- _PROVIDED DATA_:
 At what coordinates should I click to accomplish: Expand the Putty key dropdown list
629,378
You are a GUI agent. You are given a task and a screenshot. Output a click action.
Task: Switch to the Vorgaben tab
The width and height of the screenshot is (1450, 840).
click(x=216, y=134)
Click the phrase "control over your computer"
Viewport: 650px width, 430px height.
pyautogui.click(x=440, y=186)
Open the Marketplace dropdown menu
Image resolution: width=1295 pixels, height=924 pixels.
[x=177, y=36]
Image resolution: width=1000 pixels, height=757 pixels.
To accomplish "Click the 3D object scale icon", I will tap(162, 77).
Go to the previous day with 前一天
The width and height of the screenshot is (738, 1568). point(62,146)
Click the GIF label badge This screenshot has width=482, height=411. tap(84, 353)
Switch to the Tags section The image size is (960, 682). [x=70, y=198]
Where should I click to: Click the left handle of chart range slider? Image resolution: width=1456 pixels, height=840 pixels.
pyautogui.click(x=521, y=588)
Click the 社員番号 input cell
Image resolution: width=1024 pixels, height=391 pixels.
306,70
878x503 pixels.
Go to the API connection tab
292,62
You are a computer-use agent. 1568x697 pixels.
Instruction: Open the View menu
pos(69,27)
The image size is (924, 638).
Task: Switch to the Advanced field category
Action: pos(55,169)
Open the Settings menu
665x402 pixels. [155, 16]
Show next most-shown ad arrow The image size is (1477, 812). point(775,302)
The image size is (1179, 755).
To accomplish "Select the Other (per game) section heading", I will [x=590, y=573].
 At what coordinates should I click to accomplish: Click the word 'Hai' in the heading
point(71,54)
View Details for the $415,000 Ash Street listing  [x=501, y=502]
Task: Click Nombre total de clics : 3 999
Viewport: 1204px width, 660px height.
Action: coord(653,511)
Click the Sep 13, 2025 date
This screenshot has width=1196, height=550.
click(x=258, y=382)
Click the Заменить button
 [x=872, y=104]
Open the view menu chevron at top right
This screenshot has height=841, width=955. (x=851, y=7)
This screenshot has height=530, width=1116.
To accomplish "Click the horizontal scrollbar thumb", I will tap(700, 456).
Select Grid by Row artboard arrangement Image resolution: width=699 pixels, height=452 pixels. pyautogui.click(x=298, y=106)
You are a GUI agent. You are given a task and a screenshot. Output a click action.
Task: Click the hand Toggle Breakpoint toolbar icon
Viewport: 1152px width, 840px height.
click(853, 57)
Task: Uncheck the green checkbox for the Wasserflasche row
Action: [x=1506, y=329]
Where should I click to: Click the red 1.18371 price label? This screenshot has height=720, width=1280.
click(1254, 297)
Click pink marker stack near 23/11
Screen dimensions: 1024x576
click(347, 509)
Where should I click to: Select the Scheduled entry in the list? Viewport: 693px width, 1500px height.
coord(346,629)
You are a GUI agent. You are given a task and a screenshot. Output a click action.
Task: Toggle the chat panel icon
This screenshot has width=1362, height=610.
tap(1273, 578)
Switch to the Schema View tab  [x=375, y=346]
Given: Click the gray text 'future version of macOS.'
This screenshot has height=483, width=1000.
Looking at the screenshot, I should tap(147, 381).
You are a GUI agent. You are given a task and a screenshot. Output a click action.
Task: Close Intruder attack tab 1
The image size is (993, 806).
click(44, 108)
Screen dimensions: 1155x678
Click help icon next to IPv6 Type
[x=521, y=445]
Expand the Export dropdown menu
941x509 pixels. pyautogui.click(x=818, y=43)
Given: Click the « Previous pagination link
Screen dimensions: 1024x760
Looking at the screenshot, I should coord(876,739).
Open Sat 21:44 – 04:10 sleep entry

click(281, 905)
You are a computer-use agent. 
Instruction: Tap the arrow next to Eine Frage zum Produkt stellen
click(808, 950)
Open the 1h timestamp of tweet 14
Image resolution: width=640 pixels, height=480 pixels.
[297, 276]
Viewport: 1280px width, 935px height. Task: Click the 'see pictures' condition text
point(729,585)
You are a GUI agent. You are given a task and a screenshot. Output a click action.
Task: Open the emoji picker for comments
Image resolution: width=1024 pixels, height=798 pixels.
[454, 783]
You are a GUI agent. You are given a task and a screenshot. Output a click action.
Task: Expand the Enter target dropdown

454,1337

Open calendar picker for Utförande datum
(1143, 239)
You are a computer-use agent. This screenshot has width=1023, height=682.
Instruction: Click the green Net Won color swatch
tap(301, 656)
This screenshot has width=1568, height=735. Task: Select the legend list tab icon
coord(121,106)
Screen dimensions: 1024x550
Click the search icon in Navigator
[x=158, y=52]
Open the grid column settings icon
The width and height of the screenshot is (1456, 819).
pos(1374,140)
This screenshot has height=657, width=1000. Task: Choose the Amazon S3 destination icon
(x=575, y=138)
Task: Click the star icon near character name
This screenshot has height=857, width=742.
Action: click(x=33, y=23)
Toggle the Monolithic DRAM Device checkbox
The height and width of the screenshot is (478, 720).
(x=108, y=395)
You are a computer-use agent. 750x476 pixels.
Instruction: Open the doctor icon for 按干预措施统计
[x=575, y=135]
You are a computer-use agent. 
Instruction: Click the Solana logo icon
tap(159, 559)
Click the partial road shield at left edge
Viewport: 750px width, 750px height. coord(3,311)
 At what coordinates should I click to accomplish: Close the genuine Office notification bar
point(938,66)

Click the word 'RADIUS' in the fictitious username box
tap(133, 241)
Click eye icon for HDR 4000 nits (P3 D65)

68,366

- _HOW TO COMPLETE THIS TASK_: Retype word for word everything in the listing above from the line that holds "Open the Marketplace dropdown menu" down to the line that holds "This screenshot has height=530, width=1116.". Keep both end lines and leave out the rest.

- _SOLUTION TO THIS TASK_:
Open the Marketplace dropdown menu
Image resolution: width=1295 pixels, height=924 pixels.
[x=177, y=36]
Image resolution: width=1000 pixels, height=757 pixels.
To accomplish "Click the 3D object scale icon", I will tap(162, 77).
Go to the previous day with 前一天
The width and height of the screenshot is (738, 1568). point(62,146)
Click the GIF label badge This screenshot has width=482, height=411. tap(84, 353)
Switch to the Tags section The image size is (960, 682). [x=70, y=198]
Where should I click to: Click the left handle of chart range slider? Image resolution: width=1456 pixels, height=840 pixels.
pyautogui.click(x=521, y=588)
Click the 社員番号 input cell
Image resolution: width=1024 pixels, height=391 pixels.
306,70
878x503 pixels.
Go to the API connection tab
292,62
You are a computer-use agent. 1568x697 pixels.
Instruction: Open the View menu
pos(69,27)
The image size is (924, 638).
Task: Switch to the Advanced field category
Action: pos(55,169)
Open the Settings menu
665x402 pixels. [155, 16]
Show next most-shown ad arrow The image size is (1477, 812). point(775,302)
The image size is (1179, 755).
To accomplish "Select the Other (per game) section heading", I will [x=590, y=573].
 At what coordinates should I click to accomplish: Click the word 'Hai' in the heading
point(71,54)
View Details for the $415,000 Ash Street listing  [x=501, y=502]
Task: Click Nombre total de clics : 3 999
Viewport: 1204px width, 660px height.
Action: coord(653,511)
Click the Sep 13, 2025 date
This screenshot has width=1196, height=550.
click(x=258, y=382)
Click the Заменить button
 [x=872, y=104]
Open the view menu chevron at top right
This screenshot has height=841, width=955. (x=851, y=7)
This screenshot has height=530, width=1116.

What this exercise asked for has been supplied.